いつもなら壮大な口喧嘩から実力行使にうつるはずなのだが。
スクルドは両腕を広げ大きく深呼吸をすると、背中の天使に呼びかけた。
「いっくわよぉ、ノーブル・スカーレット!!」
両腕を「森里屋敷」に向けて突き出す。
法術が奔流のごとく溢れ出した。黒髪が風に煽られたように乱れる。
「歪んだ森里屋敷」が舞い上がりながら分解し、残骸は地上に降りて再構築した。もとの「森里屋敷」に。
「ありがとう、大好きよ」
天使に微笑みを贈った。
天使はスクルドの頬に己が頬を寄せると、背中から消えた。
静寂を破ったのはメイプルの拍手だった。
「凄いわ、スクルドさん。神力をあげたわね」
「ありがとうございます」
でも、ちょっと疲れた。と、その場にへたり込んでしまった。
そんなスクルドの前に、ウルドが背中を向けてしゃがみこんだ。
「?」
「なにしてるの?はやくお家に入るわよ」
「え……うん」
一同は「みんなのティールーム」に入ったのだが、流石に、螢一、ベルダンディー、ウルド、スクルド、ペイオース、リンド、メイプル、クロノの人数が入ると八畳間では手狭に感じる。

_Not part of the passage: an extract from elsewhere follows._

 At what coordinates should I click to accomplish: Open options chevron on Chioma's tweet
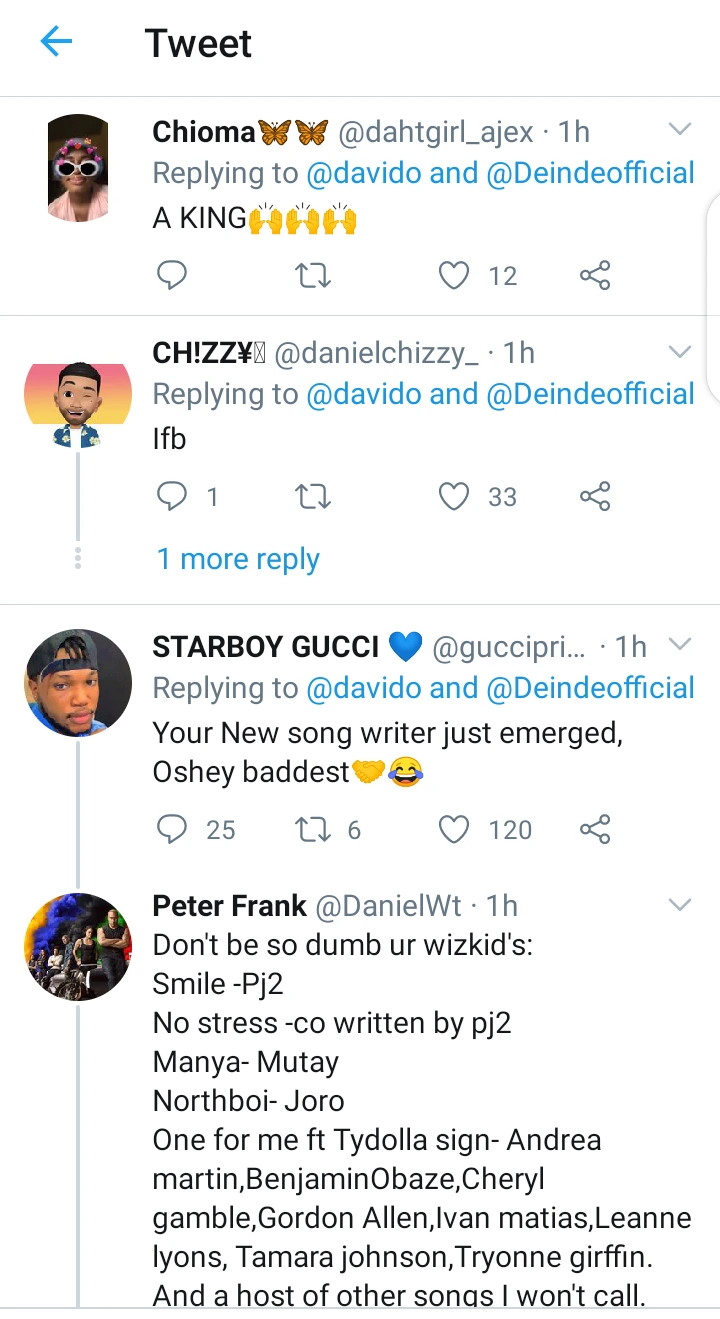(x=679, y=130)
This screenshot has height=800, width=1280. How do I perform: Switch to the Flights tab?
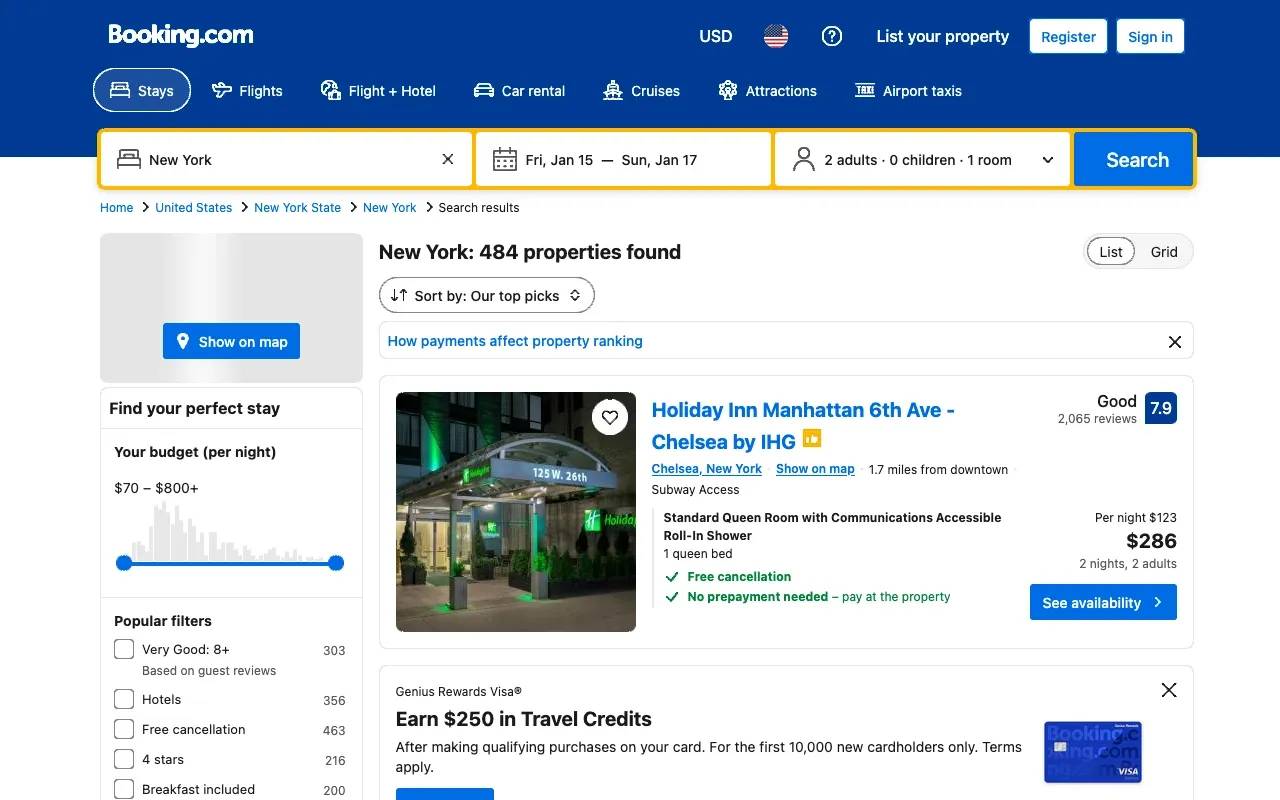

室内にはちゃぶ台やテレビ、水屋タンスなど家具も置かれているのだ。ちゃぶ台を挟んで螢一、ベルダンディーの二人とメイプル、少し後ろに下がってクロノ。螢一から見て右手にはスクルド。左手にはリンド。狭いのでウルドとペイオースは、それぞれスクルドとリンドの斜め上の空中に浮かんでいる。
完全に帰るタイミングを外してしまった。と、心のなかで呟く、ペイオースとリンド。
ベルダンディーたち三女神は戦衣から普段着に着替えていた。
「さて、私が地上界に降りてきた理由を話す前に……って、この家はお客さんが来たのにお茶菓子の一つも出さないのですか?」
とんとん、と指先でちゃぶ台の表面を叩く。
「え?そ、そうですね」
ベルダンディーが腰を上げて台所にある冷蔵庫からカップアイスを持ってきた。
ああ、それあたしの、と抗議の声をあげるスクルドに、螢一がまた後で買ってきてあげるからとなだめる。
カップアイスを堪能して。
「ん──、やっぱり地上界のお菓子は美味しいですわね!」
ご満悦である。
「さて、それじゃ、帰りましょうかしら」
「あんたなにしにここに来たの!?」
怒鳴るウルドに、右手の人差指を上に向けて胸の前で振る。